Brasil brilha na Paralimpíada de Paris 2024 e celebra legado de medalhistas

Brasil brilha na Paralimpíada de Paris 2024 e celebra legado de medalhistas

O Brasil encerrou a Paralimpíada de Paris (França), em 2024, entre as cinco potências do esporte adaptado pela primeira vez. O país já conquistou 462 medalhas no maior evento paradesportivo do planeta. Essa trajetória começou há 50 anos, quando Robson Sampaio de Almeida e Luiz Carlos da Costa ganharam a primeira medalha brasileira na história: a prata no lawn bowls, uma modalidade semelhante à bocha.

Uma Homenagem ao Passado

As medalhas conquistadas por Robson e Luiz Carlos estiveram expostas no Centro de Treinamento Paralímpico, em São Paulo, no dia 6 de agosto de 2023, em uma homenagem simbólica. Foi exatamente em 6 de agosto de 1976, em Toronto (Canadá), que a dupla abriu a contagem de pódios do Brasil em Paralimpíadas. Noêmia Almeida, sobrinha de Robson, destacou a importância desse resgate histórico, afirmando que “se hoje temos tudo isso [no esporte paralímpico], é porque alguém lá no passado lutou para que isso acontecesse”.

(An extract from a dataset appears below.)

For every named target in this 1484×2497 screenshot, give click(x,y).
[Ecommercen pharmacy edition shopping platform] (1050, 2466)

A Luta de Robson e Luiz Carlos

Robson, que fundou o Clube do Otimismo em 1958, abrigou pessoas com deficiência sem recursos para reabilitação. Após um acidente que o deixou paraplégico, ele dedicou sua vida a lutar por melhores condições para o paradesporto, batendo de porta em porta para conseguir apoio e recursos. Luiz Carlos, conhecido como “Curtinho”, também fez parte dessa luta e é um dos atendidos pelo clube.

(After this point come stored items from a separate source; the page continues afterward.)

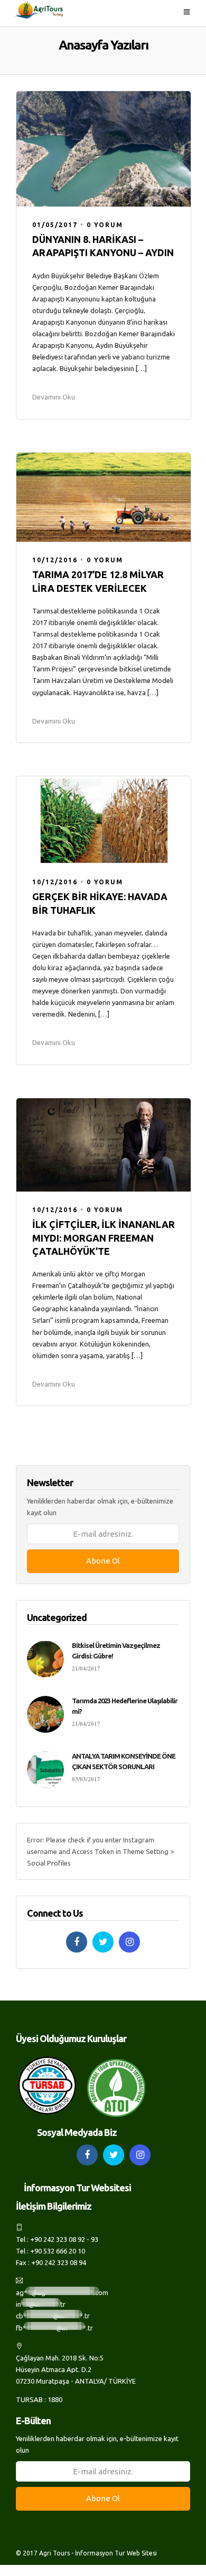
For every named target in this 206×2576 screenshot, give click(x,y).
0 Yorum (105, 224)
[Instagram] (129, 1942)
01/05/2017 (55, 224)
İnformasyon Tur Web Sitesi (116, 2553)
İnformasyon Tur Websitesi (77, 2187)
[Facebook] (76, 1942)
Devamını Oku (53, 397)
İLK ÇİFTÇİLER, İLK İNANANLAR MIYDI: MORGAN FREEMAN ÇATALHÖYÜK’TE (103, 1237)
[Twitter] (103, 1942)
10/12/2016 (55, 560)
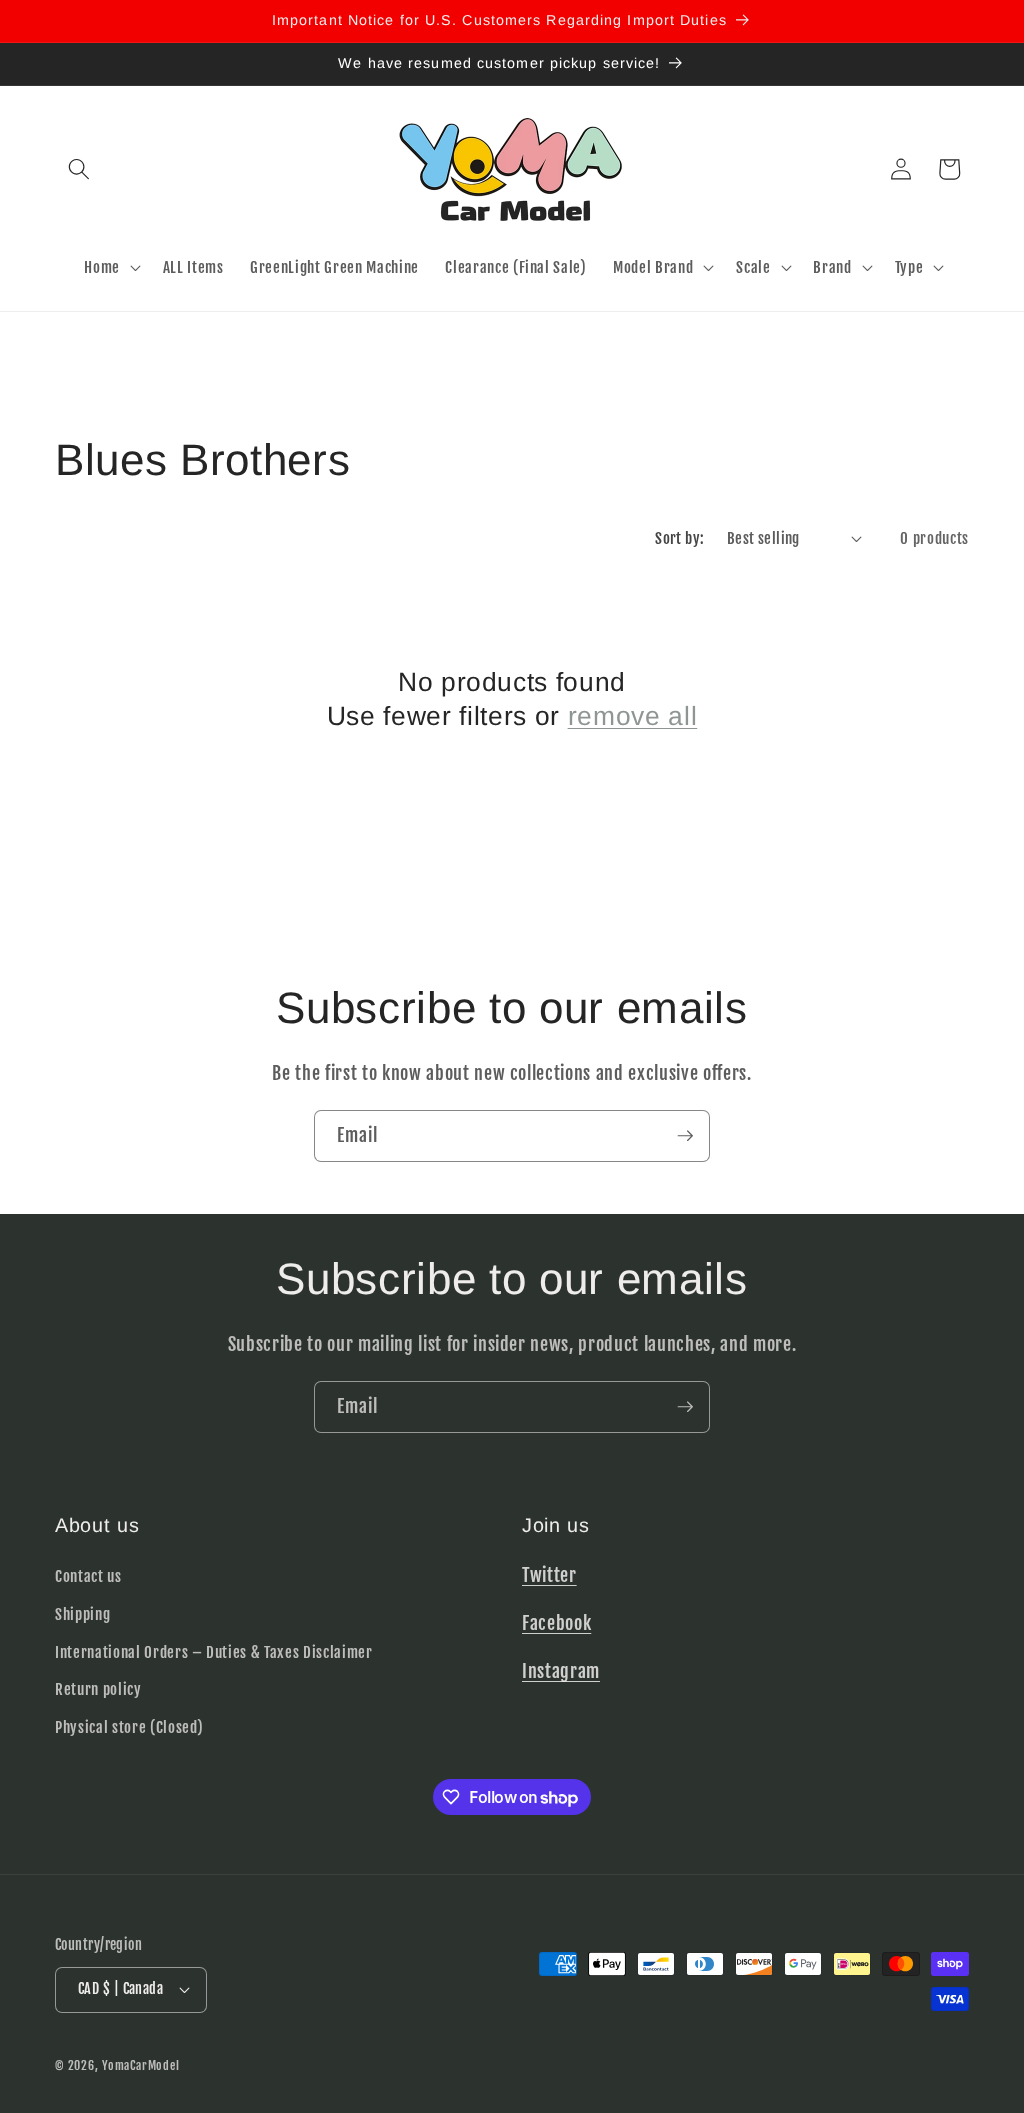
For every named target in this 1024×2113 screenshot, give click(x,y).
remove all (633, 716)
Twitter (549, 1575)
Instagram (561, 1671)
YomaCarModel (140, 2065)
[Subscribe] (685, 1136)
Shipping (82, 1614)
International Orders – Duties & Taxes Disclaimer (214, 1652)
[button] (79, 169)
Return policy (98, 1689)
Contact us (88, 1576)
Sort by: (680, 538)
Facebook (556, 1623)
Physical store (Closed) (129, 1727)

Avanços no Paradesporto Brasileiro

A história do paradesporto no Brasil mudou significativamente desde a medalha histórica de 1976. O Comitê Paralímpico Brasileiro (CPB) foi criado em 1995 e, em 1998, foi incluído no Sistema Nacional do Desporto pela Lei Pelé (Lei 9.615). Essa inclusão possibilitou a entrada do CPB na Lei Agnelo Piva, que atualmente distribui 2,7% dos recursos de loterias federais para financiar o esporte, sendo que 15% desse montante é destinado ao paradesporto.

Legado do CT Paralímpico

O CT Paralímpico, inaugurado em 2016 como legado dos Jogos do Rio de Janeiro, se tornou um polo de formação de atletas, oferecendo iniciação em modalidades adaptadas a jovens de 7 a 17 anos com deficiências. Noêmia Almeida ressaltou que Robson lutou para que as empresas admitissem pessoas com deficiência, e o esporte foi uma consequência dessa luta. “O que estamos comemorando é a realização de um sonho”, concluiu.

Opinião

A trajetória do Brasil no paradesporto é um exemplo de superação e luta, refletindo a importância da inclusão e do apoio às práticas esportivas adaptadas.